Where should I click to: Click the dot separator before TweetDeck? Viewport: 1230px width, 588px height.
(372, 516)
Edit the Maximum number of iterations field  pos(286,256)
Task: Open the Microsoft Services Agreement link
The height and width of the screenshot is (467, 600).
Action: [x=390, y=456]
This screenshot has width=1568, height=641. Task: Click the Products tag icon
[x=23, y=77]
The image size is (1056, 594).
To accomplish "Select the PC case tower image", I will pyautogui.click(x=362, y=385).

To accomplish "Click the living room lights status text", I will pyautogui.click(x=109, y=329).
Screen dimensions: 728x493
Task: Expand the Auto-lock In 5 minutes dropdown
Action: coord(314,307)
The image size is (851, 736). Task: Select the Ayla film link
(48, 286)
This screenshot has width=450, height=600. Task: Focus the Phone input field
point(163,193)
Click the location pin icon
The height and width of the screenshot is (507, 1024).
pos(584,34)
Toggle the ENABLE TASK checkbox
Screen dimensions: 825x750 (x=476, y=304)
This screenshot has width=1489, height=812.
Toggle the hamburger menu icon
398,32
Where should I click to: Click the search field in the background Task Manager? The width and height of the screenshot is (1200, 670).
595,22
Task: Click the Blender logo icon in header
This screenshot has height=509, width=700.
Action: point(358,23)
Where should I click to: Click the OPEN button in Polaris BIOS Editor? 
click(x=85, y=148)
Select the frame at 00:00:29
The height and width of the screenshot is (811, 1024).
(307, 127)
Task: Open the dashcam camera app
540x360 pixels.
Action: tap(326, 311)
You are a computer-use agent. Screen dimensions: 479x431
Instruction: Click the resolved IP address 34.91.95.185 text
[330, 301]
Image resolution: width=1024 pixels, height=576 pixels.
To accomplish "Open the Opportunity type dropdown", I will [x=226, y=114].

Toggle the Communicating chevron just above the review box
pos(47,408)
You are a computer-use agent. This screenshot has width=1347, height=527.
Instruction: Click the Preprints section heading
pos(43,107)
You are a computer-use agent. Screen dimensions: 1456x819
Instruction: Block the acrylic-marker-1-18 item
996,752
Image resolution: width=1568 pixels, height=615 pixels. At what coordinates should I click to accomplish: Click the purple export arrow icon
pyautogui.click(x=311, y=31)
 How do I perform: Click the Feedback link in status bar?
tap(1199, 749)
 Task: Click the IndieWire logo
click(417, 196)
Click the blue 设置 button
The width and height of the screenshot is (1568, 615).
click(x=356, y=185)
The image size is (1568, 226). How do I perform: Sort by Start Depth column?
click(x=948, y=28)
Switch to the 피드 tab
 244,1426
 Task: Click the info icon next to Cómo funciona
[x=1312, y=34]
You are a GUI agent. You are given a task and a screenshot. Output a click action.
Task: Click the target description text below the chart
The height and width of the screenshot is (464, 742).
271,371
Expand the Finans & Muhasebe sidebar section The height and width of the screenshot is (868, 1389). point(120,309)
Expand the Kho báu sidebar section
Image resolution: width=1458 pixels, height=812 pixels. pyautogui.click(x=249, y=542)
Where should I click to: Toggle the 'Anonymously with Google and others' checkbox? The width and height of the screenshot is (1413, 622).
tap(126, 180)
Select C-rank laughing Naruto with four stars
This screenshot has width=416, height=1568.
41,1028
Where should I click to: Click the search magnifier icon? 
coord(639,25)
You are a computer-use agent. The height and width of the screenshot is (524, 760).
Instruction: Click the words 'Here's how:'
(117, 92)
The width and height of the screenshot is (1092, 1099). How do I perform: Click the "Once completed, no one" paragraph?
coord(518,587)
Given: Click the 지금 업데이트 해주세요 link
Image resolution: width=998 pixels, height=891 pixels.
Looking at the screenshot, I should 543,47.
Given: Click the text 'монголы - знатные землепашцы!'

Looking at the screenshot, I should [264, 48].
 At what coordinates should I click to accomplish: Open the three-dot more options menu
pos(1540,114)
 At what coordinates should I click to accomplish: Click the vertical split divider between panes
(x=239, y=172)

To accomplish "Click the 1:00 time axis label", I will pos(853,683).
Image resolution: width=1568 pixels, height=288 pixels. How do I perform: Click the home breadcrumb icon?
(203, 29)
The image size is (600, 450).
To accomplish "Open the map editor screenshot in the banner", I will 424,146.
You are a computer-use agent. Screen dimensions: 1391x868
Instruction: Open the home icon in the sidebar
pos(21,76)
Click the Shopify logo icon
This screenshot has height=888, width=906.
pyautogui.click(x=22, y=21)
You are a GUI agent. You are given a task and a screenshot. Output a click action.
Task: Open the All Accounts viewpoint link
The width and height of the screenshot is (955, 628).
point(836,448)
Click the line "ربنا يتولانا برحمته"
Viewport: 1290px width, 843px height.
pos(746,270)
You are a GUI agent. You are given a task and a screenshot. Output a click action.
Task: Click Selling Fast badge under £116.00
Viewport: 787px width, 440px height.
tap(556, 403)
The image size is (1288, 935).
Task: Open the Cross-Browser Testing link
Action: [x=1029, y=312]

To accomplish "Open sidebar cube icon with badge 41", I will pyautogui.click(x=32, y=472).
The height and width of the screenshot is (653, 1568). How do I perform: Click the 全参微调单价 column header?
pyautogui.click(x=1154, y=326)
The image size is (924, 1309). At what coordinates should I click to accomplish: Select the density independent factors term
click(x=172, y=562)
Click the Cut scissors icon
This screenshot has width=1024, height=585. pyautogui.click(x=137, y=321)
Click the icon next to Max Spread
________________________________________
▶ _AIM OF THE EXERCISE_
Every record shown above must be echoed exactly.

▶ _ANSWER SECTION_
Where should I click to: Click the dot separator before TweetDeck? Viewport: 1230px width, 588px height.
(372, 516)
Edit the Maximum number of iterations field  pos(286,256)
Task: Open the Microsoft Services Agreement link
The height and width of the screenshot is (467, 600).
Action: [x=390, y=456]
This screenshot has width=1568, height=641. Task: Click the Products tag icon
[x=23, y=77]
The image size is (1056, 594).
To accomplish "Select the PC case tower image", I will pyautogui.click(x=362, y=385).

To accomplish "Click the living room lights status text", I will pyautogui.click(x=109, y=329).
Screen dimensions: 728x493
Task: Expand the Auto-lock In 5 minutes dropdown
Action: coord(314,307)
The image size is (851, 736). Task: Select the Ayla film link
(48, 286)
This screenshot has width=450, height=600. Task: Focus the Phone input field
point(163,193)
Click the location pin icon
The height and width of the screenshot is (507, 1024).
pos(584,34)
Toggle the ENABLE TASK checkbox
Screen dimensions: 825x750 (x=476, y=304)
This screenshot has width=1489, height=812.
Toggle the hamburger menu icon
398,32
Where should I click to: Click the search field in the background Task Manager? The width and height of the screenshot is (1200, 670).
595,22
Task: Click the Blender logo icon in header
This screenshot has height=509, width=700.
Action: point(358,23)
Where should I click to: Click the OPEN button in Polaris BIOS Editor? 
click(x=85, y=148)
Select the frame at 00:00:29
The height and width of the screenshot is (811, 1024).
(307, 127)
Task: Open the dashcam camera app
540x360 pixels.
Action: tap(326, 311)
You are a computer-use agent. Screen dimensions: 479x431
Instruction: Click the resolved IP address 34.91.95.185 text
[330, 301]
Image resolution: width=1024 pixels, height=576 pixels.
To accomplish "Open the Opportunity type dropdown", I will [x=226, y=114].

Toggle the Communicating chevron just above the review box
pos(47,408)
You are a computer-use agent. This screenshot has width=1347, height=527.
Instruction: Click the Preprints section heading
pos(43,107)
You are a computer-use agent. Screen dimensions: 1456x819
Instruction: Block the acrylic-marker-1-18 item
996,752
Image resolution: width=1568 pixels, height=615 pixels. At what coordinates should I click to accomplish: Click the purple export arrow icon
pyautogui.click(x=311, y=31)
 How do I perform: Click the Feedback link in status bar?
tap(1199, 749)
 Task: Click the IndieWire logo
click(417, 196)
Click the blue 设置 button
The width and height of the screenshot is (1568, 615).
click(x=356, y=185)
The image size is (1568, 226). How do I perform: Sort by Start Depth column?
click(x=948, y=28)
Switch to the 피드 tab
 244,1426
 Task: Click the info icon next to Cómo funciona
[x=1312, y=34]
You are a GUI agent. You are given a task and a screenshot. Output a click action.
Task: Click the target description text below the chart
The height and width of the screenshot is (464, 742).
271,371
Expand the Finans & Muhasebe sidebar section The height and width of the screenshot is (868, 1389). point(120,309)
Expand the Kho báu sidebar section
Image resolution: width=1458 pixels, height=812 pixels. pyautogui.click(x=249, y=542)
Where should I click to: Toggle the 'Anonymously with Google and others' checkbox? The width and height of the screenshot is (1413, 622).
tap(126, 180)
Select C-rank laughing Naruto with four stars
This screenshot has width=416, height=1568.
41,1028
Where should I click to: Click the search magnifier icon? 
coord(639,25)
You are a computer-use agent. The height and width of the screenshot is (524, 760).
Instruction: Click the words 'Here's how:'
(117, 92)
The width and height of the screenshot is (1092, 1099). How do I perform: Click the "Once completed, no one" paragraph?
coord(518,587)
Given: Click the 지금 업데이트 해주세요 link
Image resolution: width=998 pixels, height=891 pixels.
Looking at the screenshot, I should 543,47.
Given: Click the text 'монголы - знатные землепашцы!'

Looking at the screenshot, I should [264, 48].
 At what coordinates should I click to accomplish: Open the three-dot more options menu
pos(1540,114)
 At what coordinates should I click to accomplish: Click the vertical split divider between panes
(x=239, y=172)

To accomplish "Click the 1:00 time axis label", I will pos(853,683).
Image resolution: width=1568 pixels, height=288 pixels. How do I perform: Click the home breadcrumb icon?
(203, 29)
The image size is (600, 450).
To accomplish "Open the map editor screenshot in the banner", I will 424,146.
You are a computer-use agent. Screen dimensions: 1391x868
Instruction: Open the home icon in the sidebar
pos(21,76)
Click the Shopify logo icon
This screenshot has height=888, width=906.
pyautogui.click(x=22, y=21)
You are a GUI agent. You are given a task and a screenshot. Output a click action.
Task: Open the All Accounts viewpoint link
The width and height of the screenshot is (955, 628).
point(836,448)
Click the line "ربنا يتولانا برحمته"
Viewport: 1290px width, 843px height.
pos(746,270)
You are a GUI agent. You are given a task and a screenshot. Output a click action.
Task: Click Selling Fast badge under £116.00
Viewport: 787px width, 440px height.
tap(556, 403)
The image size is (1288, 935).
Task: Open the Cross-Browser Testing link
Action: [x=1029, y=312]

To accomplish "Open sidebar cube icon with badge 41", I will pyautogui.click(x=32, y=472).
The height and width of the screenshot is (653, 1568). How do I perform: Click the 全参微调单价 column header?
pyautogui.click(x=1154, y=326)
The image size is (924, 1309). At what coordinates should I click to accomplish: Select the density independent factors term
click(x=172, y=562)
Click the Cut scissors icon
This screenshot has width=1024, height=585. pyautogui.click(x=137, y=321)
Click the icon next to Max Spread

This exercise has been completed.